*** DATASET ENTRIES ***
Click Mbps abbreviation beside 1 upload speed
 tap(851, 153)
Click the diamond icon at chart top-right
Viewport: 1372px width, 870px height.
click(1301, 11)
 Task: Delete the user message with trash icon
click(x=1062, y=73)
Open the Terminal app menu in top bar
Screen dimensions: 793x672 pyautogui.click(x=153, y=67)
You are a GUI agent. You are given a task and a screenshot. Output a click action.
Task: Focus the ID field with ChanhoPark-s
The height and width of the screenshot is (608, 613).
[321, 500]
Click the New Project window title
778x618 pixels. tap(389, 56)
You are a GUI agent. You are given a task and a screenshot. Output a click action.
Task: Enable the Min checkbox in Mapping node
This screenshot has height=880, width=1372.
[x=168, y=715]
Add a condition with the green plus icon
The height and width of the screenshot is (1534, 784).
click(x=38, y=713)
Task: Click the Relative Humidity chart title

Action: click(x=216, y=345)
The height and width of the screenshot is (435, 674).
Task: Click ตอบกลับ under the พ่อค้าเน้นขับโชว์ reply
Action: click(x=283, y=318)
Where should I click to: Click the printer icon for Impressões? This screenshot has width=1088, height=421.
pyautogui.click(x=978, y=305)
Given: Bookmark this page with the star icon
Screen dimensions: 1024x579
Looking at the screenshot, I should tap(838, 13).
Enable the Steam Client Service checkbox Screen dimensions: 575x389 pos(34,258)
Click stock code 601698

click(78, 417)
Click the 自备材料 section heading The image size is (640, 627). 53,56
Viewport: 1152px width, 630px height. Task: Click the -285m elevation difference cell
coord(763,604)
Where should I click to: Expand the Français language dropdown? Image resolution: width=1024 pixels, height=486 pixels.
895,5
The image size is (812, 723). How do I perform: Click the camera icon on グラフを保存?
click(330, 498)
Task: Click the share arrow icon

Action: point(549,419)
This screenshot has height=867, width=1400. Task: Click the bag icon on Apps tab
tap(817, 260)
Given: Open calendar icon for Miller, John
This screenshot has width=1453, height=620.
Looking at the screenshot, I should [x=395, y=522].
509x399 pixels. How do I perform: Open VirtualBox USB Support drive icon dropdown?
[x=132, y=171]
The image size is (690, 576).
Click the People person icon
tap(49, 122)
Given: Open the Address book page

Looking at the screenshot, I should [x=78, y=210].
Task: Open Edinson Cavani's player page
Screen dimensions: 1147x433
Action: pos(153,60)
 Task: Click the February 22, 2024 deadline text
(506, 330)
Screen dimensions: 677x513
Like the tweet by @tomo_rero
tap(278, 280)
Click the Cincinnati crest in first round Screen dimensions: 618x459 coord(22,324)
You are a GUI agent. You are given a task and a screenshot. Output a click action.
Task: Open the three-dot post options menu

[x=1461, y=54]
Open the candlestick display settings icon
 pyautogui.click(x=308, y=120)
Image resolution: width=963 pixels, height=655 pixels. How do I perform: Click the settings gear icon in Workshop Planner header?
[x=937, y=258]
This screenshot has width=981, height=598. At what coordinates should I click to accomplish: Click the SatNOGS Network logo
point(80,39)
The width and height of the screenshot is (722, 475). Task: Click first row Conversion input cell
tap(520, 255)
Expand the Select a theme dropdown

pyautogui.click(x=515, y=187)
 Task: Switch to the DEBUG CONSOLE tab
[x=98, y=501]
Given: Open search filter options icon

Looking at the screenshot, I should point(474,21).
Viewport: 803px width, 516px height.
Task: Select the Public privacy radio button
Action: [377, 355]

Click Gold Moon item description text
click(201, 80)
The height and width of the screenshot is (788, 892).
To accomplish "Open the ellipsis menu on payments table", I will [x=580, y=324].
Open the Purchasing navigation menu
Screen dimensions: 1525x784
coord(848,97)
*** End of DATASET ENTRIES ***
### PROMPT
Copy out every record exactly; leave nothing out.

### EXERCISE ANSWER
Click Mbps abbreviation beside 1 upload speed
 tap(851, 153)
Click the diamond icon at chart top-right
Viewport: 1372px width, 870px height.
click(1301, 11)
 Task: Delete the user message with trash icon
click(x=1062, y=73)
Open the Terminal app menu in top bar
Screen dimensions: 793x672 pyautogui.click(x=153, y=67)
You are a GUI agent. You are given a task and a screenshot. Output a click action.
Task: Focus the ID field with ChanhoPark-s
The height and width of the screenshot is (608, 613).
[321, 500]
Click the New Project window title
778x618 pixels. tap(389, 56)
You are a GUI agent. You are given a task and a screenshot. Output a click action.
Task: Enable the Min checkbox in Mapping node
This screenshot has height=880, width=1372.
[x=168, y=715]
Add a condition with the green plus icon
The height and width of the screenshot is (1534, 784).
click(x=38, y=713)
Task: Click the Relative Humidity chart title

Action: click(x=216, y=345)
The height and width of the screenshot is (435, 674).
Task: Click ตอบกลับ under the พ่อค้าเน้นขับโชว์ reply
Action: click(x=283, y=318)
Where should I click to: Click the printer icon for Impressões? This screenshot has width=1088, height=421.
pyautogui.click(x=978, y=305)
Given: Bookmark this page with the star icon
Screen dimensions: 1024x579
Looking at the screenshot, I should tap(838, 13).
Enable the Steam Client Service checkbox Screen dimensions: 575x389 pos(34,258)
Click stock code 601698

click(78, 417)
Click the 自备材料 section heading The image size is (640, 627). 53,56
Viewport: 1152px width, 630px height. Task: Click the -285m elevation difference cell
coord(763,604)
Where should I click to: Expand the Français language dropdown? Image resolution: width=1024 pixels, height=486 pixels.
895,5
The image size is (812, 723). How do I perform: Click the camera icon on グラフを保存?
click(330, 498)
Task: Click the share arrow icon

Action: point(549,419)
This screenshot has height=867, width=1400. Task: Click the bag icon on Apps tab
tap(817, 260)
Given: Open calendar icon for Miller, John
This screenshot has width=1453, height=620.
Looking at the screenshot, I should [x=395, y=522].
509x399 pixels. How do I perform: Open VirtualBox USB Support drive icon dropdown?
[x=132, y=171]
The image size is (690, 576).
Click the People person icon
tap(49, 122)
Given: Open the Address book page

Looking at the screenshot, I should [x=78, y=210].
Task: Open Edinson Cavani's player page
Screen dimensions: 1147x433
Action: pos(153,60)
 Task: Click the February 22, 2024 deadline text
(506, 330)
Screen dimensions: 677x513
Like the tweet by @tomo_rero
tap(278, 280)
Click the Cincinnati crest in first round Screen dimensions: 618x459 coord(22,324)
You are a GUI agent. You are given a task and a screenshot. Output a click action.
Task: Open the three-dot post options menu

[x=1461, y=54]
Open the candlestick display settings icon
 pyautogui.click(x=308, y=120)
Image resolution: width=963 pixels, height=655 pixels. How do I perform: Click the settings gear icon in Workshop Planner header?
[x=937, y=258]
This screenshot has width=981, height=598. At what coordinates should I click to accomplish: Click the SatNOGS Network logo
point(80,39)
The width and height of the screenshot is (722, 475). Task: Click first row Conversion input cell
tap(520, 255)
Expand the Select a theme dropdown

pyautogui.click(x=515, y=187)
 Task: Switch to the DEBUG CONSOLE tab
[x=98, y=501]
Given: Open search filter options icon

Looking at the screenshot, I should point(474,21).
Viewport: 803px width, 516px height.
Task: Select the Public privacy radio button
Action: [377, 355]

Click Gold Moon item description text
click(201, 80)
The height and width of the screenshot is (788, 892).
To accomplish "Open the ellipsis menu on payments table", I will [x=580, y=324].
Open the Purchasing navigation menu
Screen dimensions: 1525x784
coord(848,97)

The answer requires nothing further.